Peh mengatakan, emisi CO2 yang dihasilkan juga mengkhawatirkan karena tidak hanya terkait jumlahnya, PLTU Adaro ini dapat dilabeli sumber listrik ramah lingkungan. Pembangkit listrik ini hanya akan memasok listrik di wilayah tertentu (captive power), yang berarti didedikasikan untuk memenuhi kebutuhan energi smelter, alih-alih tersambung dengan jaringan listrik.

“Kita mungkin perlu berhati-hati atas risiko greenwashing jika pemerintah Indonesia benar-benar mempertimbangkan melabeli hijau pembangkit listrik captive power karena mendukung produksi logam mineral seperti nikel dan aluminium dengan mengatasnamakan transisi energi,” Peh menambahkan.

Bloomberg Technoz sudah menghubungi pihak Adaro untuk meminta klarifikasi soal ini. Namun pihak perusahaan tidak merespons permintaan tersebut. 

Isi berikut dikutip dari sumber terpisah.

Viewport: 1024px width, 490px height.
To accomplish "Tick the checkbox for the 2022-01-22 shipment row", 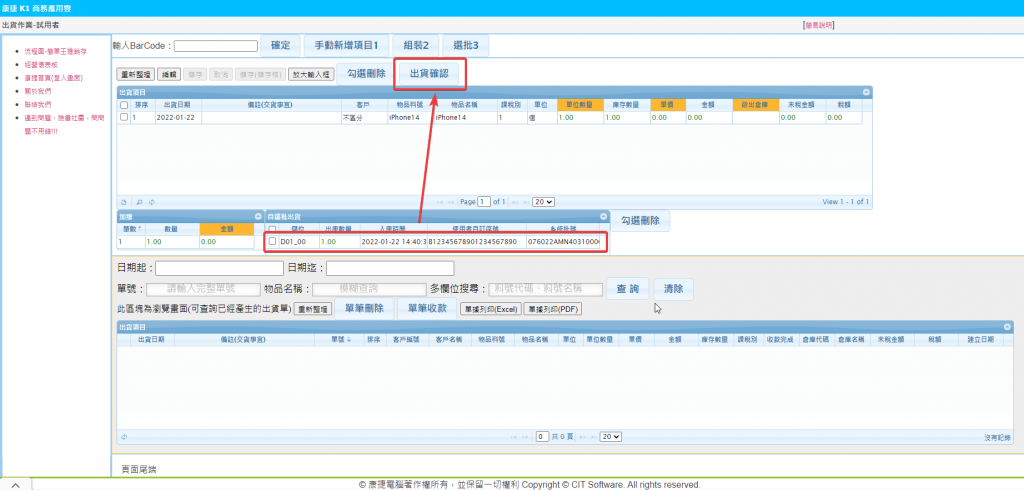I will point(124,117).
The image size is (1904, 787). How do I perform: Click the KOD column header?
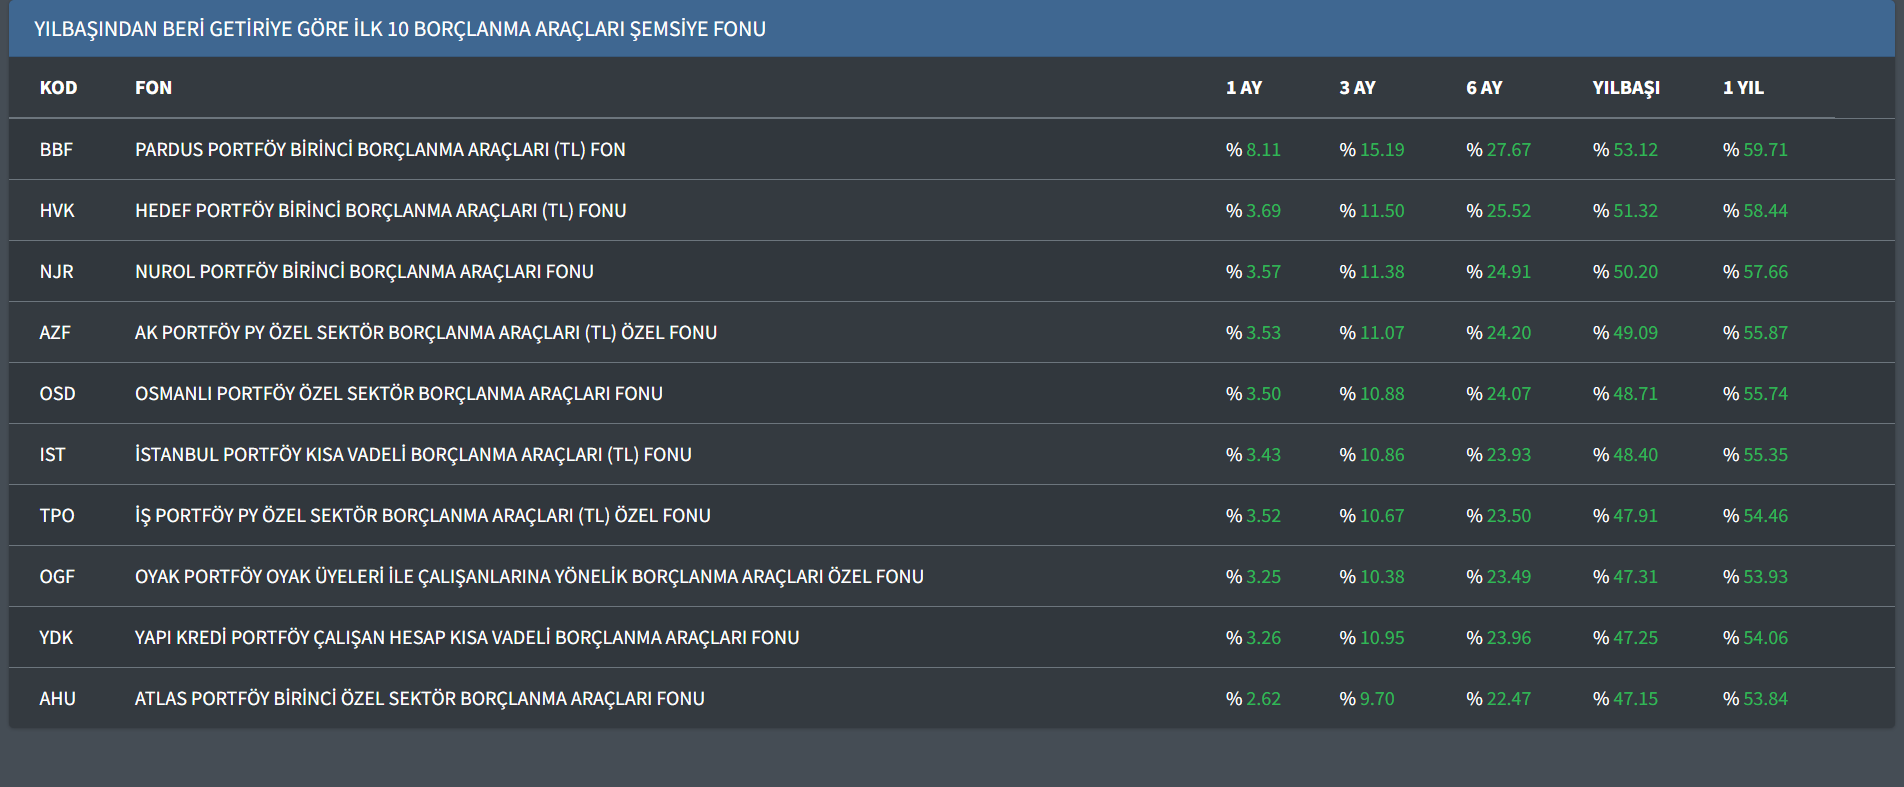coord(58,88)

Dalam rilis tersebut IEEFA menceritakan bahwa pada 2020, Adaro, perusahaan energi berbasis batu bara, mengusulkan pembangunan kompleks smelter aluminium dalam tiga fase di Kaltara Industrial Park, Kalimantan Utara. Fase I smelter ini menargetkan produksi aluminium 500 kiloton per tahun (ktpa) dan akan mendapat pasokan energi dari PLTU captive 1.100 megawatt (MW). Konstruksi proyek ini sedang berlangsung.

Pembangkit listrik captive adalah sumber listrik yang tidak tersambung jaringan listrik nasional, yang dikelola dan digunakan oleh industri tertentu. Dalam hal produksi aluminium, pengolahannya dari alumina sangat padat energi yang membutuhkan 15.700 kilowatt hour (kWh) untuk menghasilkan 1 ton aluminium. 

Proyek Adaro diusulkan dengan alasan untuk memanfaatkan potensi bauksit yang melimpah dan ketersediaan energi batu bara dan air di wilayah tersebut.

“Konstruksi kapasitas tambahan smelter aluminium di Indonesia dapat dikaitkan dengan dua alasan: untuk meringankan kekurangan domestik dan memanfaatkan sumber daya bauksit Indonesia guna menciptakan nilai tambah bagi ekonomi,” kata Peh.